In 2022, Maryland was ranked by LendingTree as the third-best state in the United States for electric vehicle ownership.

==Government policy==
From 2014 to 2017, electric vehicles were eligible to use high-occupancy vehicle lanes in Maryland.

The state government initially offered a $2,000 tax rebate for electric vehicle purchases; however, this rebate expired in July 2020. In July 2023, the state government will start offering a $3,000 tax credit for electric vehicles, and $2,000 for plug-in hybrid vehicles.

As of August 2021, the state government's official policy goal is to have 300,000 electric vehicles in the state by 2025.

As of April 2022, the state government is required by law to transition all cars in the state fleet to electric by 2031, and remaining light-duty vehicles by 2036.

==Charging stations==
As of December 2021, there were about 1,000 charging stations in Maryland.

The Infrastructure Investment and Jobs Act, signed into law in November 2021, allocates to charging stations in Maryland.

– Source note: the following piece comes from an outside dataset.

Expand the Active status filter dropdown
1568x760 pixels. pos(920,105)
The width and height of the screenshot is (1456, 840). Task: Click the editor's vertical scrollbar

As of April 2022, the state government offers tax rebates of $700 for installation of home charging stations.

==By region==

===Baltimore===
In October 2021, Baltimore County announced plans to replace 10% of its fleet with electric vehicles by 2030.

There have been concerns about racial inequality with regards to the prevalence of charging stations in Baltimore.

===Washington metropolitan area===

As of January 2022, there were about 13,000 electric vehicles registered in Montgomery County. As of December 2021, there were 214 charging stations in Montgomery County.